Critics are calling for a moratorium on commercial herring fishing, at least in the Strait of Georgia, an inshore body of water that provides critical rearing habitat for salmon. They maintain that herring are more valuable in the water, feeding the salmon, than they are being killed so their eggs can go to sushi bars of Japan.
Fisheries critic Dave Ellis says the catch of 8,953 tons allowed March 7 and 8 is way too much even though it was taken in the most abundant herring area around Hornby Island and Denman Island in the center of the Georgia Strait.
Calling the quota "a very large tonnage of herring," Ellis says killer whales, marbled murrelets, and chinook and coho salmon, are endangered or threatened species that are very heavily affected by the loss of this much herring at the most critical time in their breeding cycle.
"Many other presently low-abundance species are affected by the sudden removal of such a large biomass of herring. Many species that are clearly headed for the endangered list, such as great blue heron, are also affected," Ellis said.
Fisheries and Oceans Canada says herring are abundant enough this year to allow the roe herring fishery, with many First Nations commercial fishermen participating. "Small harvestable surpluses are available in the Queen Charlotte Islands and the west coast of Vancouver Island, areas that were closed to commercial roe herring in 2001 due to low abundance levels," the agency said.
The total allowable herring catch for 2002 has been set at 26,500 tons coastwide for commercial harvesters. This amount is available for 252 boats holding seine licenses and 1,257 licensed gillnet fishing boats.
The roe herring fishery will include an on-grounds monitoring and 100 percent dockside monitoring of all commercial landings," the fisheries agency said. Government fisheries biologists believe their program is conservative enough to allow the herring populations to rebuild.
In Washington State, a whole ecosystem policy has now been adopted, that in effect allocates the herring not to humans, but to the dependent species. Such a policy is now under consideration in Canada, although it lacks vocal public support at this time, except for Ellis.
The government says that working to develop precautionary harvest strategies recognizes the critical importance of herring spawn on kelp fisheries to the financial well being of many coastal aboriginal communities. "This precautionary approach is consistent with advice received from First Nations and the herring fishing industry," the agency said.

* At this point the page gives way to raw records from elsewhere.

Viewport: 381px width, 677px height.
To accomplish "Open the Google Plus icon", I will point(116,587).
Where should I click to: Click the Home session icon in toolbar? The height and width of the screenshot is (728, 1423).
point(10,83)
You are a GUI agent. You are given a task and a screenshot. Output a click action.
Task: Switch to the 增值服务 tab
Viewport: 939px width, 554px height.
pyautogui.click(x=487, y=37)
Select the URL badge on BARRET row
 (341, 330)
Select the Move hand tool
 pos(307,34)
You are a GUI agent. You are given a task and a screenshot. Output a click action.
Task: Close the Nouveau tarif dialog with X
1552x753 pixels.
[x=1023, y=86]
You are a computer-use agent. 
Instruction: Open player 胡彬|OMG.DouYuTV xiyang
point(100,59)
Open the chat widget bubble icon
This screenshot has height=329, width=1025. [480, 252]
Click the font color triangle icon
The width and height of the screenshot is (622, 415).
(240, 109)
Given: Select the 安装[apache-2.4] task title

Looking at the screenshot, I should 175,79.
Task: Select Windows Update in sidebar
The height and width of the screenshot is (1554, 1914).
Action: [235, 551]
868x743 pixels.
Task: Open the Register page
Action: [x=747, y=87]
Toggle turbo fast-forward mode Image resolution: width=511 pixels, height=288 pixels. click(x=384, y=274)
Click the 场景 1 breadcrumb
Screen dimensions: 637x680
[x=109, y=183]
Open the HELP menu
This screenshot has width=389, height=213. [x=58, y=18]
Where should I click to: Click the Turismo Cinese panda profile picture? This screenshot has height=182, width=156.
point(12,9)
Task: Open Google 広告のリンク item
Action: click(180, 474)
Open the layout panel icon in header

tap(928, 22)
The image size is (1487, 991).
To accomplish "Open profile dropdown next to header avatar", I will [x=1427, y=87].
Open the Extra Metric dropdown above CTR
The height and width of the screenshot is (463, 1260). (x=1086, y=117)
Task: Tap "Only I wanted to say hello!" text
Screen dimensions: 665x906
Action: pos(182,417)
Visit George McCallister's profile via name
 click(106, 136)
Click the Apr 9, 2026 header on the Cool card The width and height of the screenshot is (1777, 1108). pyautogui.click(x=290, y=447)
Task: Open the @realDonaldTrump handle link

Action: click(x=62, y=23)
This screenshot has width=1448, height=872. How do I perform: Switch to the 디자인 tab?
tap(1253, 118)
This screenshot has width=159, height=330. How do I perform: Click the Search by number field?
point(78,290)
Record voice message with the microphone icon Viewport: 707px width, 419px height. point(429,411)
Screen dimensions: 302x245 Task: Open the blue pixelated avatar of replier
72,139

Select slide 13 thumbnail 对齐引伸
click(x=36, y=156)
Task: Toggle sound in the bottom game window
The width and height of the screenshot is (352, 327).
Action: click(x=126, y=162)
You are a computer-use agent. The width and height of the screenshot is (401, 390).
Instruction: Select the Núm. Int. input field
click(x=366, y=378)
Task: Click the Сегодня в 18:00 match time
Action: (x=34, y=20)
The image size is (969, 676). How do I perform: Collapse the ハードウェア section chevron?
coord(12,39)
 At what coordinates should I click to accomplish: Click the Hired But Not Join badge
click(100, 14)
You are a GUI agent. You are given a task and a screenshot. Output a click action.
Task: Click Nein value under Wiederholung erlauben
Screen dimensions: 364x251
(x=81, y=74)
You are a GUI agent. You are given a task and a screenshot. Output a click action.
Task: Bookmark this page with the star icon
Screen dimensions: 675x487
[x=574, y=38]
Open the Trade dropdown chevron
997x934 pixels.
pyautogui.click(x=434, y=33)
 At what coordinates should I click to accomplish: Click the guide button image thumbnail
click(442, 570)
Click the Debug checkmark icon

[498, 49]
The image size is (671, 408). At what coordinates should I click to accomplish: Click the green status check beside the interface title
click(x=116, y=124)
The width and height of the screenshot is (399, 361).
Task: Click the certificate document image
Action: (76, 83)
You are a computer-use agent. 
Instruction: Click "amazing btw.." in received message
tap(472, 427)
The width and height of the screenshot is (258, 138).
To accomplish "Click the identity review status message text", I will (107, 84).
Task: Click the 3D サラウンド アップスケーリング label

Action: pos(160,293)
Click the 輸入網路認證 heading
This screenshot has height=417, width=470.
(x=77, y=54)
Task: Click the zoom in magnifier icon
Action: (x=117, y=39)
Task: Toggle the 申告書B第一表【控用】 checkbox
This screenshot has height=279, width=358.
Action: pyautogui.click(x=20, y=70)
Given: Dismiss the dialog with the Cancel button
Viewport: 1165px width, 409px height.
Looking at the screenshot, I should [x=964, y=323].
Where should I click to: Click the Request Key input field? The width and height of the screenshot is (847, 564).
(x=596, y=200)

Ellis warns that rebuilding programs for such species as ling cod, and many rockfish species, and coho and chinook salmon, and killer whales, have little credibility unless they include a comprehensive rebuilding program for the many depleted herring spawning sites in the Georgia Strait.
Ellis says a study is needed to assess the loss of potential recreational revenues from activities such as bird watching due to the present level of exploitation of the roe herring fishery. The sight of eagles feasting on herring would draw many birders to the Georgia Strait, he believes.
"Included in the equation must be the potential economic value to the Province of re-built bird watching, sporting fishing and whale watching industries, all of which are now clearly suffering heavy economic losses due to the continuance of large-scale roe herring fishing in the Strait," Ellis says.
"Also needed is provision in such an analysis for the improved quality of life of local citizens, who will enjoy higher local abundances of mammals, birds, and fishes," he says.